ノンナが集めた口コミは無駄ではなかったらしい。
「今日は市場を見て回ろうか」
「そうしよう」
「おー」
それぞれにお小遣いを渡す。しかし、その前に冒険者ギルドで滞在することを伝えておこう。宿に荷物を置いたら全員で冒険者ギルドへと向かう。

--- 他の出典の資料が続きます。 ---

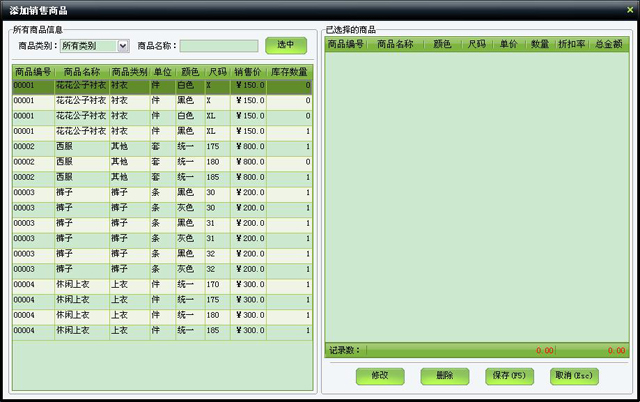Click the 库存数量 column header
The image size is (640, 402).
[x=289, y=72]
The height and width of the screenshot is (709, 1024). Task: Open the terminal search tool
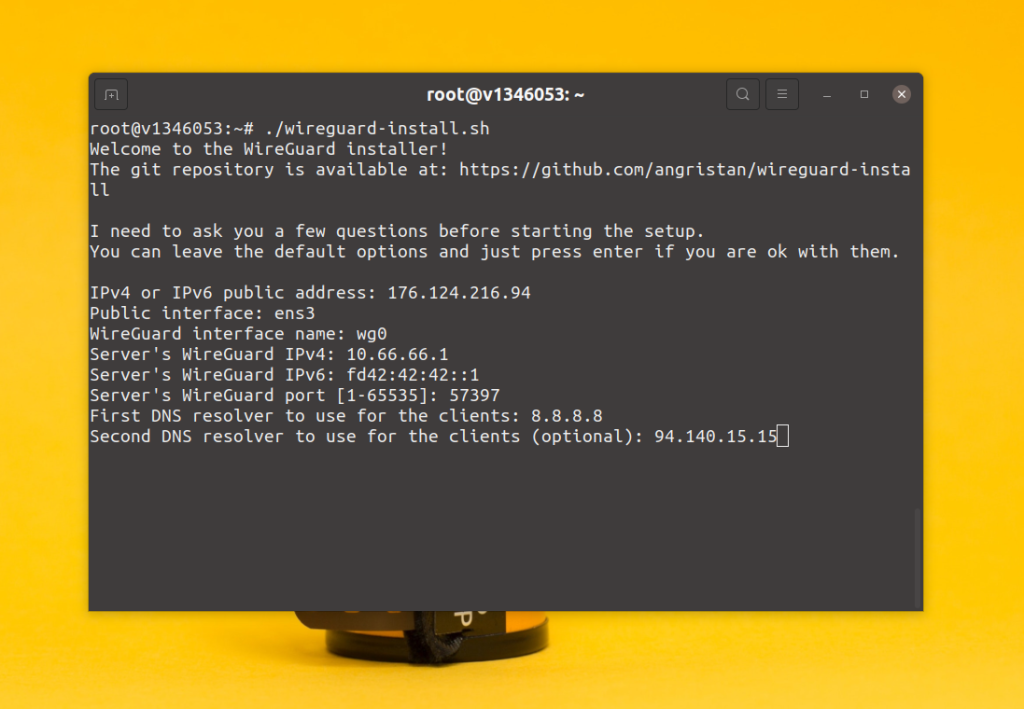[x=743, y=95]
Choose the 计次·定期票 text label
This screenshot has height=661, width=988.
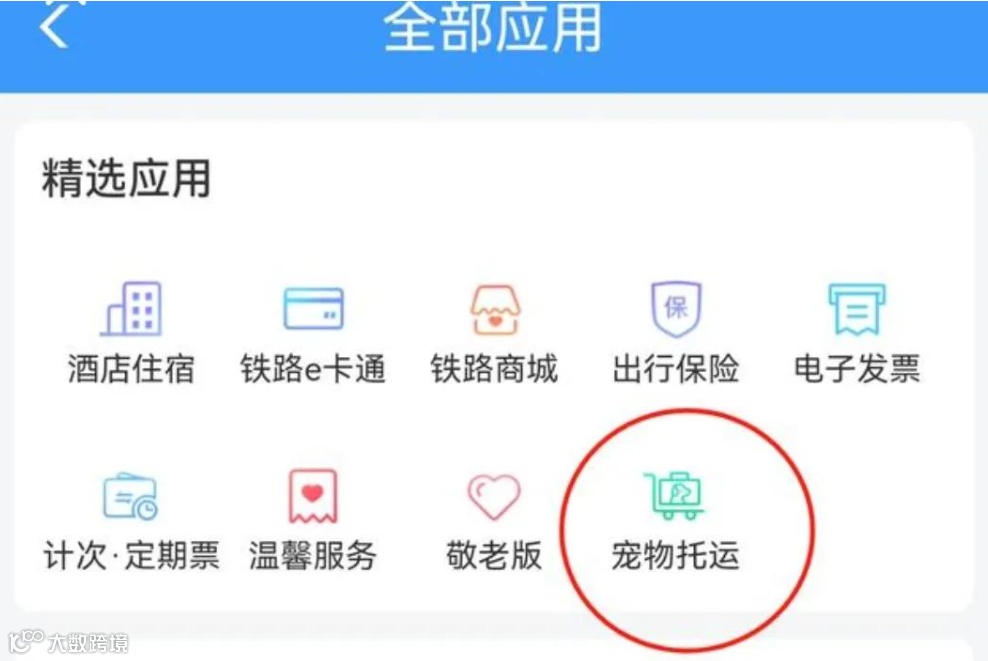pos(131,556)
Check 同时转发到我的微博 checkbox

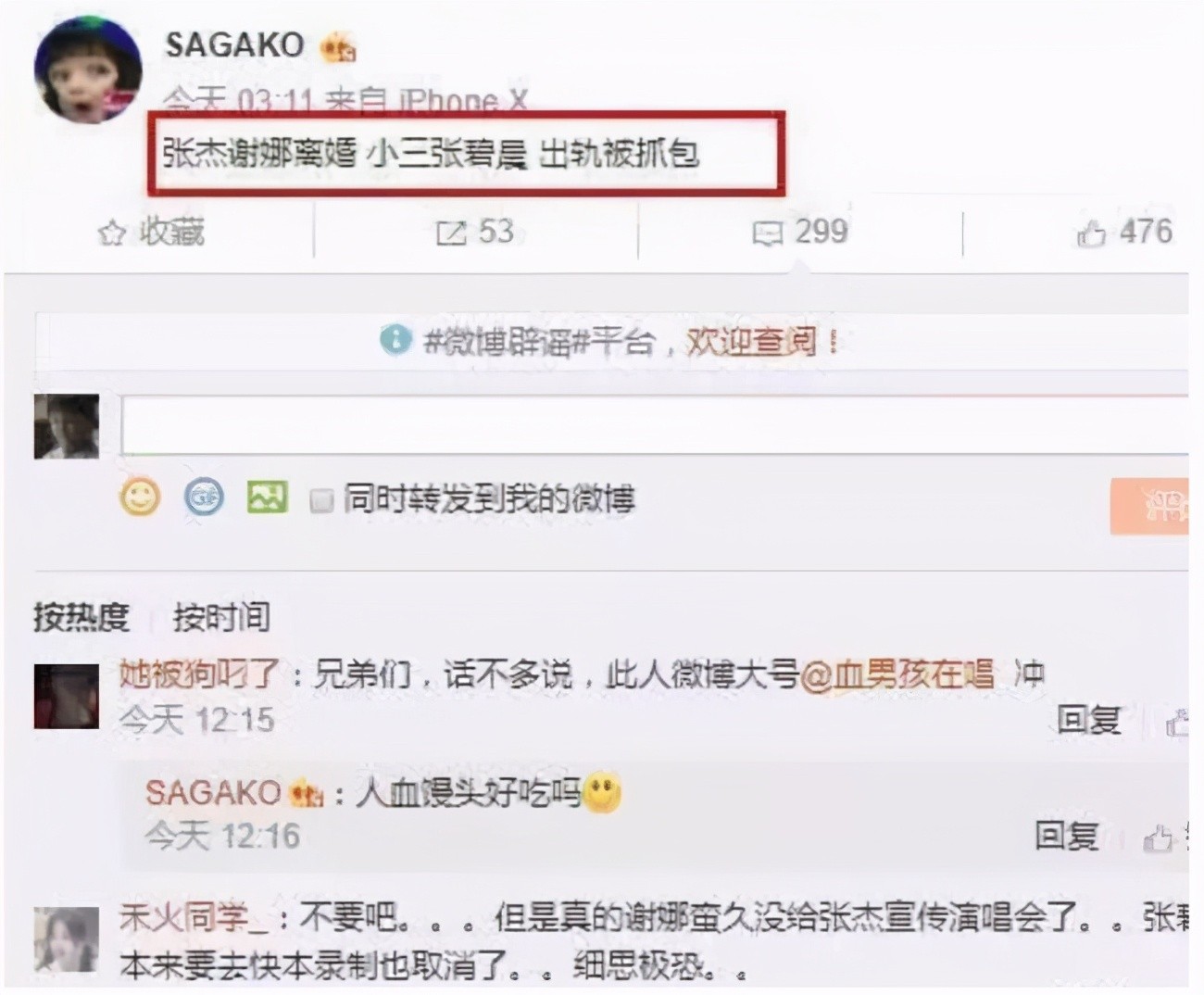click(321, 501)
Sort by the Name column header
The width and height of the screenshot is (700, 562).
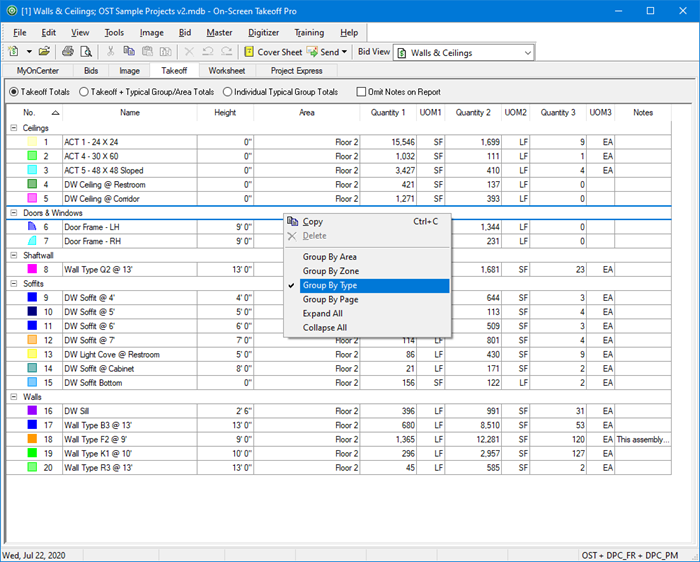click(x=130, y=113)
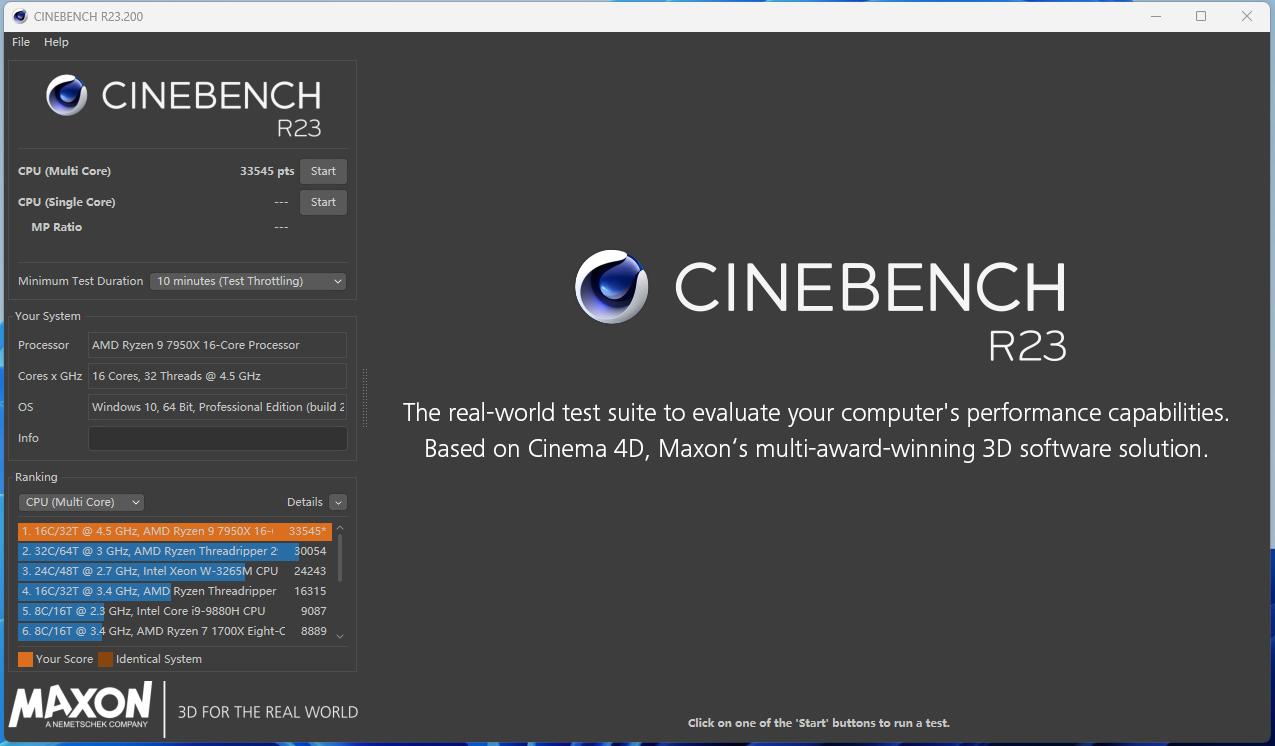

「はい、滞在を確認しました。暫くの間かもしれませんが、この街の冒険者として恥じない振る舞いを心がけて下さい」
『分かりました』
今回のギルドの受付嬢は真面目そうな人であった。うむ、こういう事務員さんも良いよね。色んな意味で。
「じゃあ、二人と三人で別れて、市場の調査ね」
「「「「はーい」」」」
俺達は事前に決めていた通りに組を振り分けてそれぞれで街に市場へと繰り出していくのだった。具体的には俺、サザナミの二人組とワカバ、コクヨウ、ノンナの三人組だ。

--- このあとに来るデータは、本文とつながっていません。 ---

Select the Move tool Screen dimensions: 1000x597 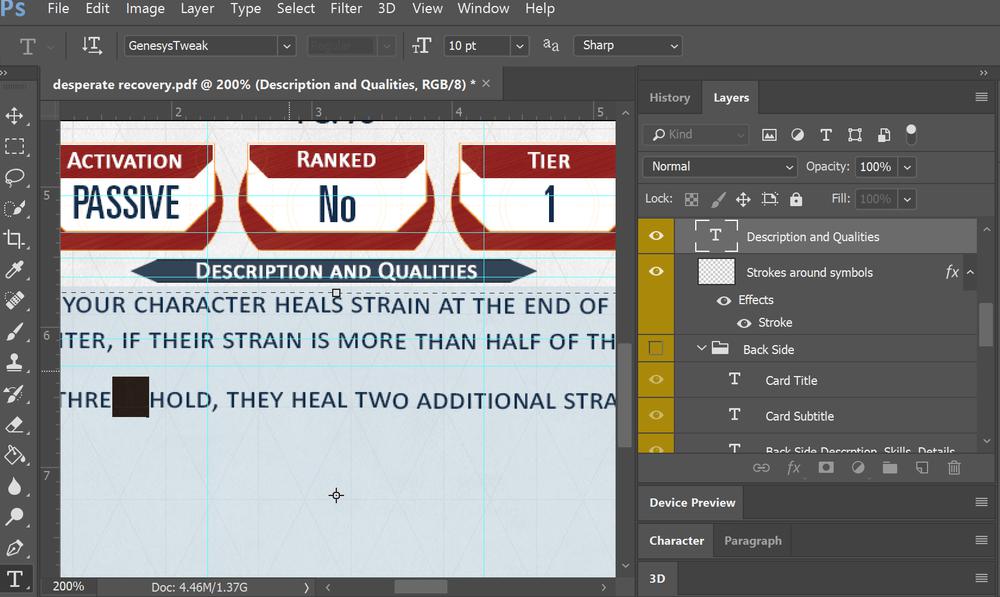[14, 116]
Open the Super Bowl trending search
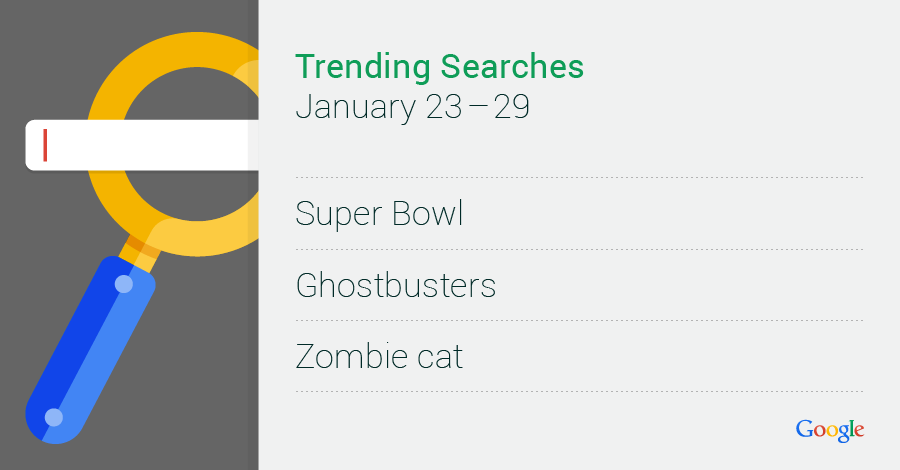900x470 pixels. click(379, 213)
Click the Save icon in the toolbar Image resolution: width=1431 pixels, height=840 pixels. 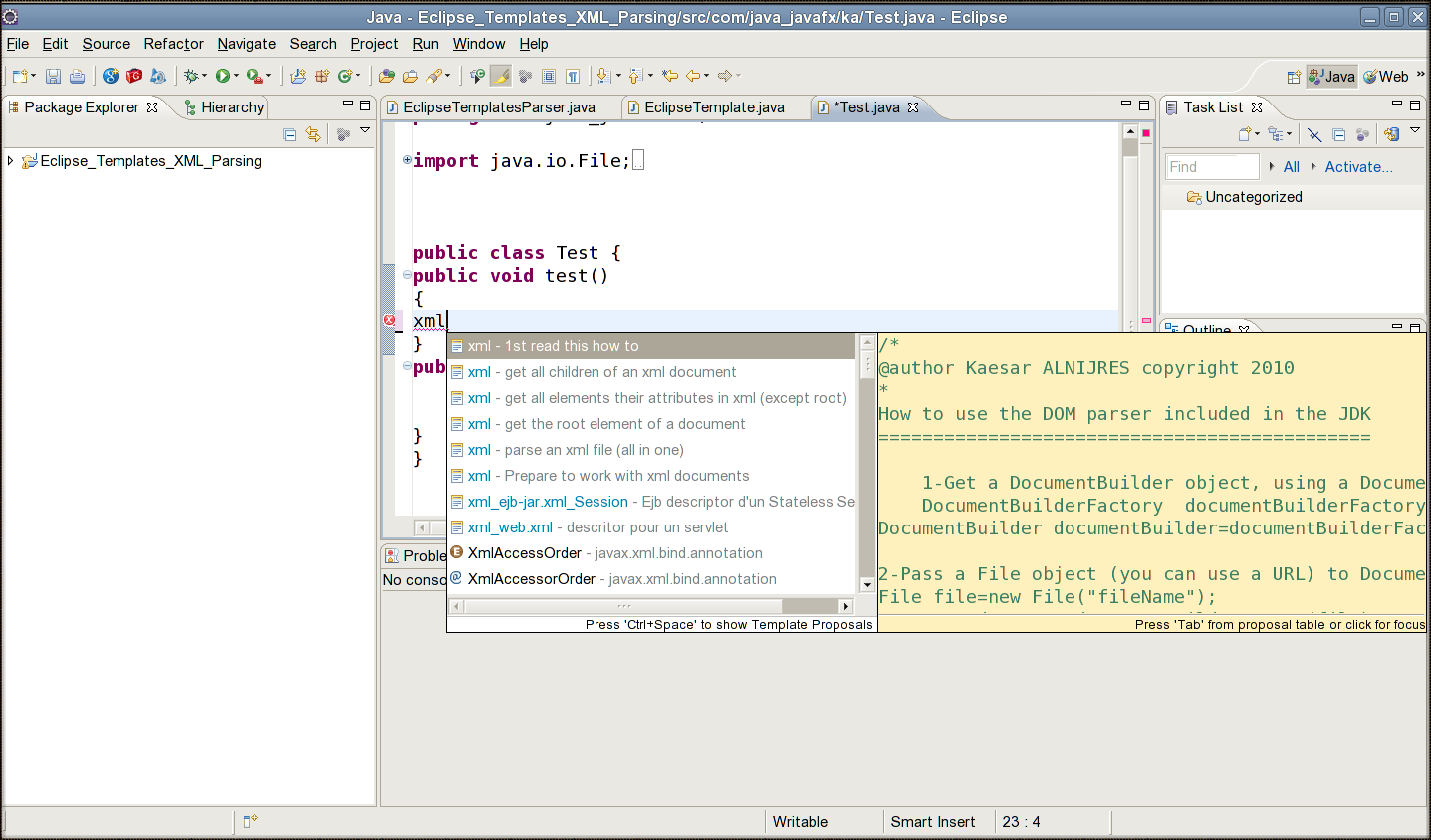pos(54,76)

夕方の鐘がなったら宿に戻るという事を決めて街に繰り出す。
「工芸品を見に行くか」
「そうしましょう」
俺達は食事に対してあんまり気を使わない。正直食えれば生ごみでもいける。その為、食事系は後回しにして装飾品とか工芸品が集まるエリアへと向かう。
「よく分からんな」
「そうです? 私は面白いんだけどな」
港町という事で工芸品は結構ある。庶民用の安い奴でも中には掘り出し物があると言われていた。が、俺にそんなもんを見抜く力はないので、よくわからないで完結してしまう。

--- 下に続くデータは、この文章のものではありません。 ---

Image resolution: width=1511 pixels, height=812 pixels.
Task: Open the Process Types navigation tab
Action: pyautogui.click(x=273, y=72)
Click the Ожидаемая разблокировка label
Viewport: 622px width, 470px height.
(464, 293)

しかし、サザナミはそんな事ないらしく、幾つか手に取って真剣に掘り出し物を探している様だった。
“サポートさん。なんか良い武器とかない?”
“検索完了。ご主人様が現在持っている武器を超える等級の武器が検索に引っ掛かりました”
なんか引っ掛かったらしい。見学だけでもしてみるか。
「サザナミ、面白いのがあるみたいだから見に行こうぜ」
「良いですよ」
サザナミを引っ張って露店の端の方にある武器屋の露店を覗く。そこには海外から入手してきたであろう剣、槍、弓等の武器が並んでいる。ここらじゃみない意匠も入っている。
「何があるの?」
「なんかいい武器」
「どれだろ?」
「んー、…………あれっぽい」
サポートさんが言うには奥にあるあのバスタードソード。両刃で作りもしっかりしている。飾りも邪魔にならない程度だな。んー、けどそれだけだ。ギミックとかもないけど。
「魔法の武器みたいだね」
「そうなのか?」
「何となくわかるんだよね」
「まぁ、良いけど。おっちゃん、これなんだ?」
「おう? ああ、それは呪いの武器だよ。触らん方が良い」
「呪いの武器か」
「ああ。強力な力が眠っているらしいが触れれば心臓が止まって即死する呪いがあるらしい。昔に仕入れたんだが、すっかり不良在庫だよ」
「じゃあ、俺が貰おう」
「おい、アンタ!」
道具屋のオヤジが声を荒げてきた。
「うん、良い剣だ」
「おい、あんた、大丈夫なのか?」
「心配ない。俺はアンデットの魔人なんでね」
「成程、だから死ぬ呪いは効かないのか」
「この呪いは俺には効かない。それでこいつを欲しいんだが、いくらだ?」
「置いてても負債になるしな、5万、いや2万五千エル」
「じゃあ、それで」
「値切りはしないのか?」
「身を守るのを値切りはしないんだ」
「おお、その意気、気に入った。なら3万エルにしておく。が、代わりに整備の方法を記した技術書と整備の為の品も一緒に渡して置く」
「このナイフもくれ」
「……ちっ、良いだろう」
質の良さげなナイフが手に入ったな。大型の魔物とかの解体に使えそうだ。
「儲けたな」
「ですね」
金額増やされたからなこれ位貰っていっても大丈夫だろ。あそこら辺にあったって事は売れ残りだったわけだしな。